Exercise requirements:
The answer must be an exact copy of the lines from the one containing "Enable the 是否文件上传 switch" through the last line of the records, with no pictures.

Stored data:
___

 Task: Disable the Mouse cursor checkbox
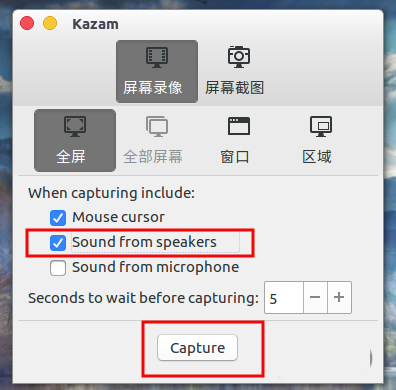[58, 218]
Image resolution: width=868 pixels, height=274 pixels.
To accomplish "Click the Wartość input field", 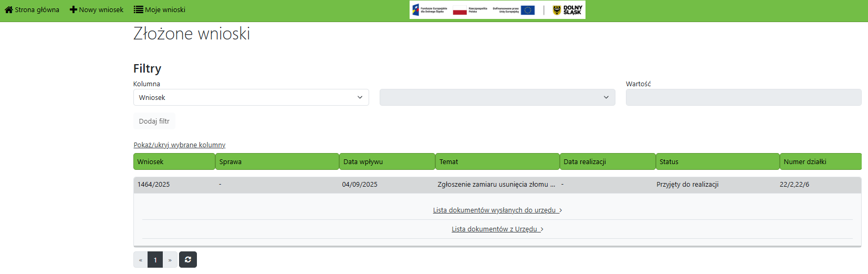I will [x=743, y=97].
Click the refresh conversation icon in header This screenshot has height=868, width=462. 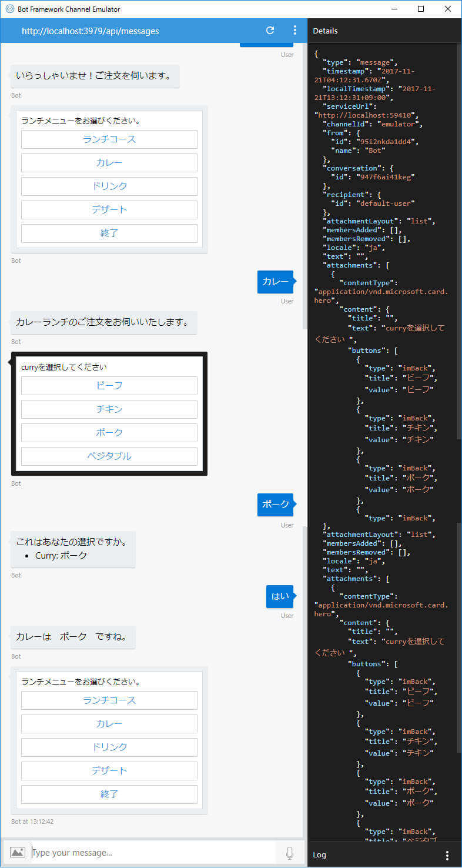270,31
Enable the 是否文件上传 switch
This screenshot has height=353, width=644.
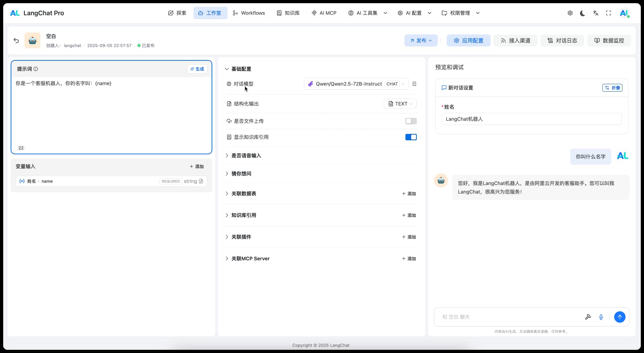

___

Response for this exercise:
Enable the 是否文件上传 switch
This screenshot has height=353, width=644.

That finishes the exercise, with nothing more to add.